|Received:||8/14/2008 1:23:09 PM|
|Agency:||Federal Trade Commission|
|Rule:||Guides for the Use of Environmental Marketing Claims|
|Attachments:||536013-00011.pdf Download Adobe Reader|
Comments:My comments are also attached as a formatted PDF file. First I want to thank the FTC for inviting me to speak at the Green Textiles workshop on July 15. I was asked to also submit official comments. I have been involved in the environmental assessment of many different raw materials and textile processes for my job at Patagonia.
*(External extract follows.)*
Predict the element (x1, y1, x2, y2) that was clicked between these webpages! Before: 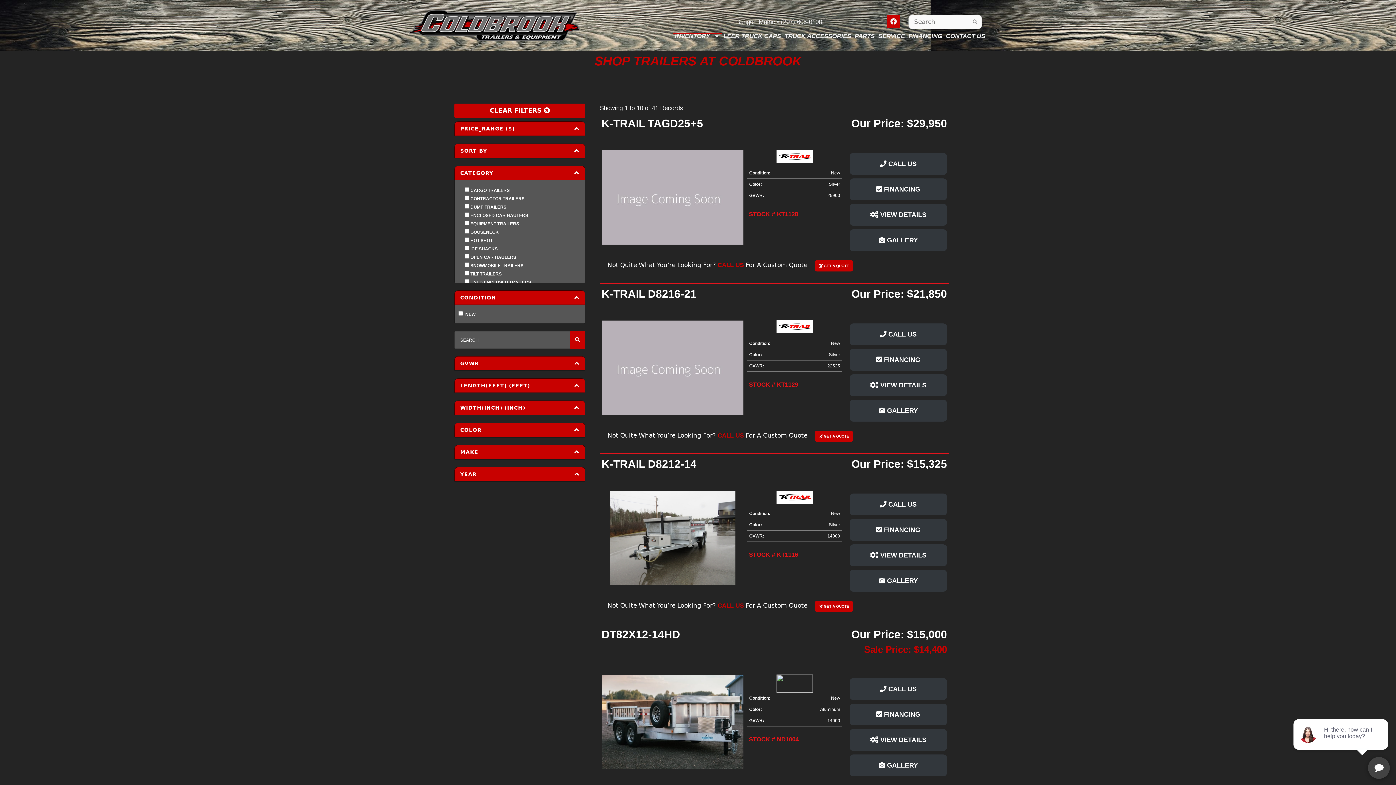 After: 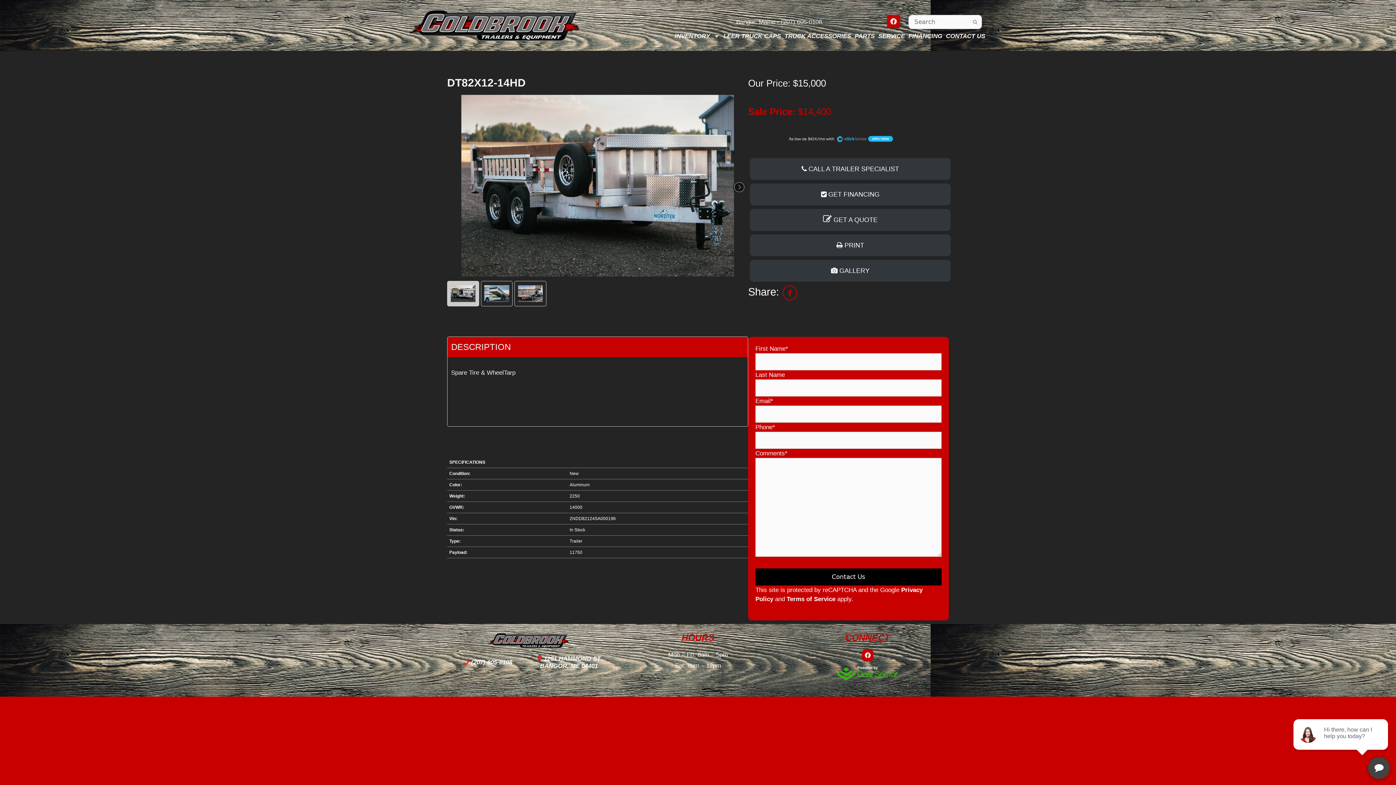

I urge you to consider the following input when revising the green guides: 1. Organic cotton fiber should be grounds for a green textile claim, recognizing textile processing is a separate issue. 2. Recycled-content fibers (Post-consumer or Pre-consumer)should be grounds for a green textile claim, recognizing textile processing is a separate issue. 3. Please insist that bamboo made by the viscose rayon-type process be labeled "rayon" or "rayon from bamboo" and refuse the right to make a green textile claim based on use of this fiber, since it is not more environmentally-friendly than standard viscose rayon (commonly made from by-products of the pulp & paper industry), and the spinning process uses toxic chemicals such as carbon disulfide solvent that can pollute the environment. 4. Please insist that regenerated protein fibers (ex. made from soy or milk) are labeled as "azlon" or "azlon made from soy (or milk)" and question the right to make a green textile claim based on use of this fiber, recognizing that the solvent-spinning process uses potentially toxic chemicals which need to be identified. 5. Please insist that "natural" or "renewable" claims do not necessarily substantiate a green textile claim, since agriculture can have large-scale environmental impacts such as water and air pollution and soil erosion and therefore cannot inherently be regarded as environmentally-friendly. 6. Regarding textile processing, such as dyeing and chemical finishing, reliable third-party certifications (bluesign and others) should be used to substantiate green textile claims based on "safer" chemical use or water/energy conservation (Please do not limit this to only one certification). Thank you for taking time to review comments and revise the green guides.